Creature information
- Other names: Jólakötturinn; Jólaköttur; Christmas cat;
- Grouping: Monster
- Sub grouping: Icelandic Christmas folklore

Origin
- First attested: Íslenzkar þjóðsögur og æfintýri in 1862
- Country: Iceland

= Yule cat =

Huge cat in Icelandic folklore

The Yule cat (Jólakötturinn, /is/, also called Jólaköttur and the Christmas cat) is a mythical cat in Icelandic Christmas folklore. It is said to be huge, vicious, to lurk in the snowy countryside during the Christmas season, and to eat people who do not receive new clothing before Christmas Eve. In other versions of the story, the cat only eats the food of the people who had not received new clothing. Jólakötturinn is closely associated with other figures from Icelandic folklore, considered the pet of the ogress Grýla and her sons, the Yule Lads.

==History==
===Origins===
The first definitive mention of the Yule cat is from an 1862 collection of folklore by Jón Árnason, Íslenzkar þjóðsögur og æfintýri. It was described as an evil beast that would either eat those who did not get new clothes for Christmas, or eat their "Christmas bit" (an extra portion of food given to residents of a farm). Jón gave no source for either story.

Two theories have since been proposed for the origin of the story. In one theory, folklorist Árni Björnsson points to a footnote by Jón which uses the figure of speech "to dress the cat". From this footnote and the lack of any written sources about the Yule cat prior to Jón's writings, Árni concluded that the phrase was the source from which Jón created the monster. In another theory, archaeologist Guðmundur Ólafsson connects the Yule cat to various entities that, in other European traditions, accompanied Saint Nicholas. Guðmundur noted that sources for any kind of folklore in history were typically scarce, so the lack of written sources on the Yule cat did not carry much significance.

The Yule cat was traditionally used as a threat and incentive for farm workers to finish processing the wool collected in the autumn before Christmas. Those who took part in the work were rewarded with new clothes, but those who did not would get nothing and thus would be prey for the Yule cat.

=== Christmas is Coming ===
The establishment of the Yule cat as part of classic Icelandic Christmas folklore came in 1932, when Jóhannes úr Kötlum published his poetry collection Jólin koma ( Christmas is Coming). One of the poems, Jólakötturinn, centered on the eponymous man-eating monster which subsequently became a common part of Christmas festivities and decorations in Iceland.

• _Excerpted data_:
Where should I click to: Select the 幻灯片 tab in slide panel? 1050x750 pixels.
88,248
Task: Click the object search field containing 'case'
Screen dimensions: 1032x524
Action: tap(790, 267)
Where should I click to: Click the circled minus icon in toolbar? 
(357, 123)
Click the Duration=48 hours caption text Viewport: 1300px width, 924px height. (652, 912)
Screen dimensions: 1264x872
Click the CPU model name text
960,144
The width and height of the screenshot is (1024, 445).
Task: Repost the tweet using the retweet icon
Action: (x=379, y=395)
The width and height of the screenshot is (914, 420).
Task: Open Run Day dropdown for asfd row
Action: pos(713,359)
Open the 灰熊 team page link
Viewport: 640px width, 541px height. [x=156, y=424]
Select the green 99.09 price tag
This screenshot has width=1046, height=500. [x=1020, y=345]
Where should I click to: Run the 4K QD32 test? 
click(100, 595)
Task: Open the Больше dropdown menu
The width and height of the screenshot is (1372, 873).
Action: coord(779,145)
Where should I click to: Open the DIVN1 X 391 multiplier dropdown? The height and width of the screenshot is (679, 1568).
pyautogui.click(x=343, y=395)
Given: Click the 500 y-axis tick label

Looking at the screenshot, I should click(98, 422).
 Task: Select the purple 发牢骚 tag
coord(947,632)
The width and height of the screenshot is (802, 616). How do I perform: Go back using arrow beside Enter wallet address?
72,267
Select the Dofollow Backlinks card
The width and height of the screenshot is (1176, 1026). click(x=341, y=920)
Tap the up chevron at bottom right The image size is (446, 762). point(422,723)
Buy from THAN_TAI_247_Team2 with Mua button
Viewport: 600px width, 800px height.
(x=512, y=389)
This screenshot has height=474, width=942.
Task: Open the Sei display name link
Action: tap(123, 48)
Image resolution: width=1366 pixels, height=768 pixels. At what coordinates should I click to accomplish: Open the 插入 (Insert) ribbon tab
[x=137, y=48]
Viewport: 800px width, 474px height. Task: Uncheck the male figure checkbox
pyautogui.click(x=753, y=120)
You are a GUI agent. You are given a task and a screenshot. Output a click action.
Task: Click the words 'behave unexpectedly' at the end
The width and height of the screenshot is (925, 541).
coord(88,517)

• _The problem_: Extract everything in the Yule cat article from "Huge cat in" down to "the Yule Lads.", word for word. The entries have no connection to the Yule cat article.

• _Your response_:
Huge cat in Icelandic folklore

The Yule cat (Jólakötturinn, /is/, also called Jólaköttur and the Christmas cat) is a mythical cat in Icelandic Christmas folklore. It is said to be huge, vicious, to lurk in the snowy countryside during the Christmas season, and to eat people who do not receive new clothing before Christmas Eve. In other versions of the story, the cat only eats the food of the people who had not received new clothing. Jólakötturinn is closely associated with other figures from Icelandic folklore, considered the pet of the ogress Grýla and her sons, the Yule Lads.